## Problem requirements
Your answer must be the lines from the one holding "You are a computer-use" through the final line of the entries below, copied exactly, with no pictures.

## Entries supplied
.....

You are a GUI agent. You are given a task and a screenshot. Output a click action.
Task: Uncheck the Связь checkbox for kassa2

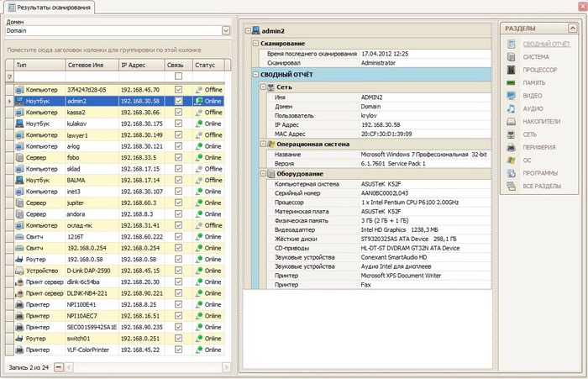[x=178, y=112]
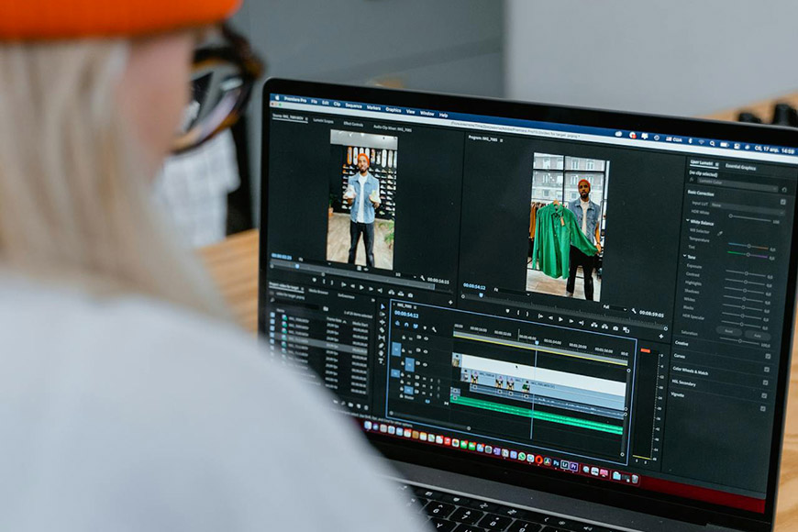Screen dimensions: 798x532
Task: Toggle the Curves section checkbox
Action: (768, 357)
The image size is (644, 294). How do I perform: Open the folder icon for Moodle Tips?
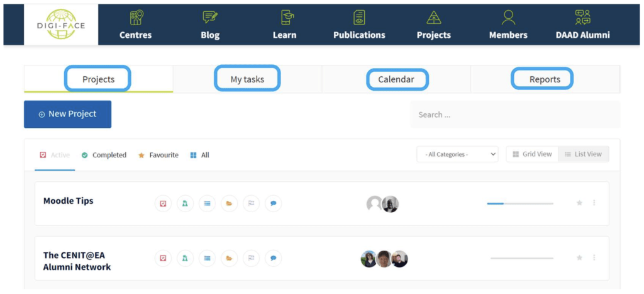tap(229, 203)
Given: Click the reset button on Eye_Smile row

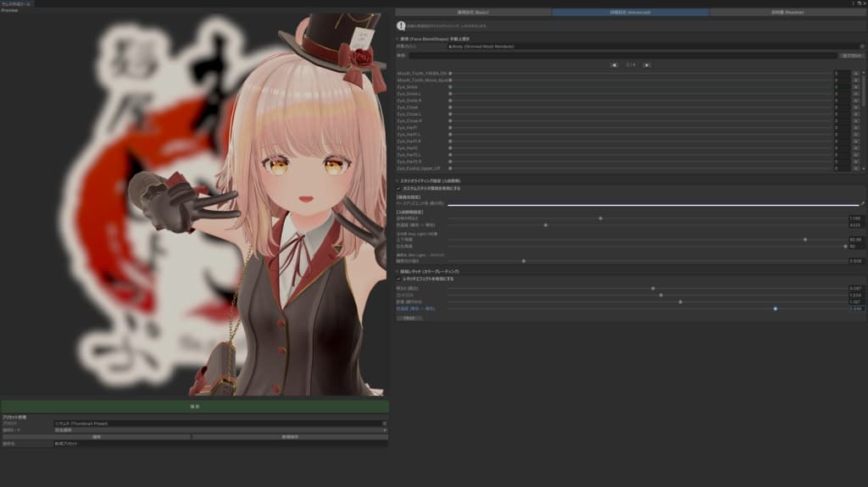Looking at the screenshot, I should click(856, 87).
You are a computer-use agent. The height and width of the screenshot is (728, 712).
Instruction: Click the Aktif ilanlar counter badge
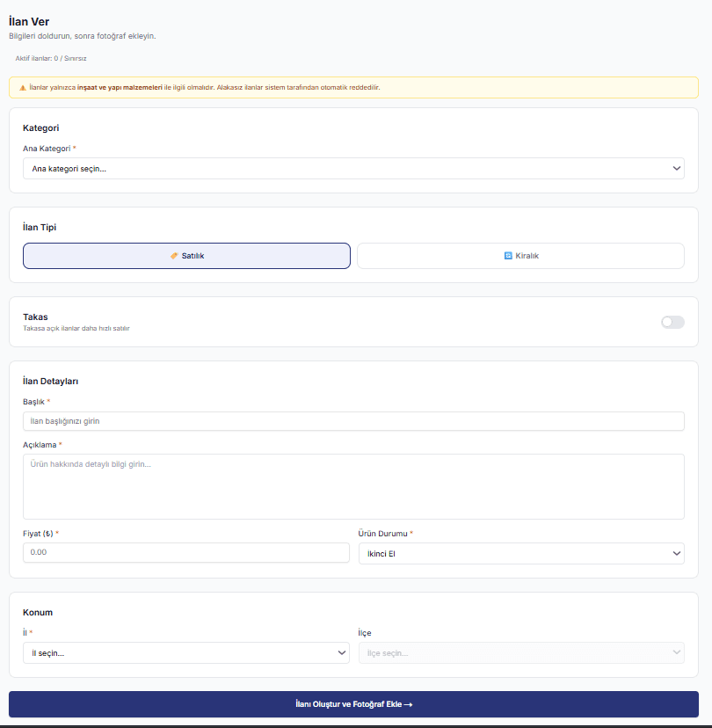click(51, 58)
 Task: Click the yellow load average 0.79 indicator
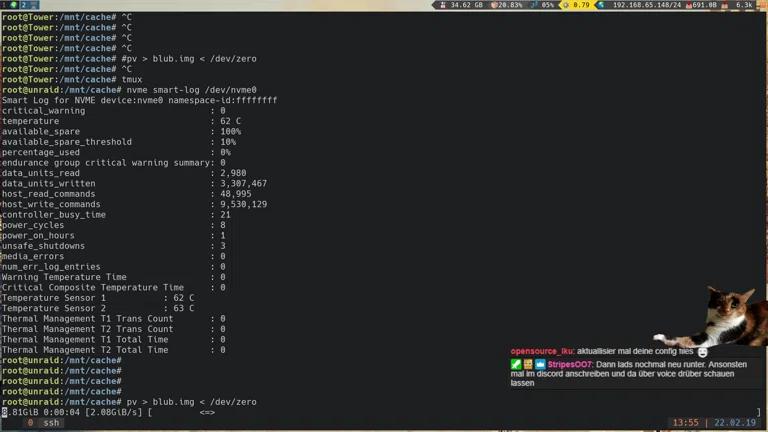click(580, 5)
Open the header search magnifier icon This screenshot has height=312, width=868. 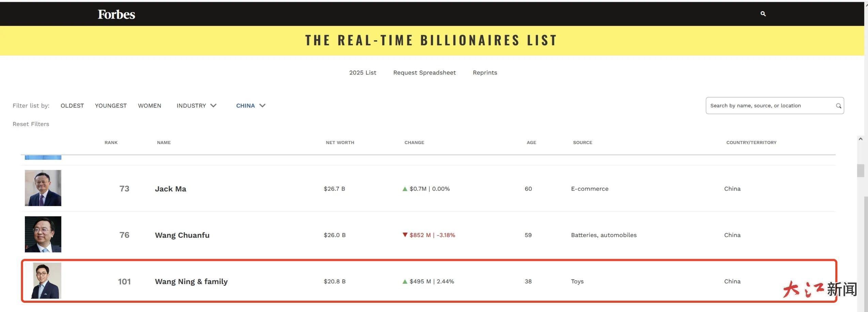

.....

## Solution
You are a computer-use agent. The height and width of the screenshot is (728, 712).
Instruction: Click the Aktif ilanlar counter badge
click(51, 58)
 Task: Click the yellow load average 0.79 indicator
click(580, 5)
Open the header search magnifier icon This screenshot has height=312, width=868. 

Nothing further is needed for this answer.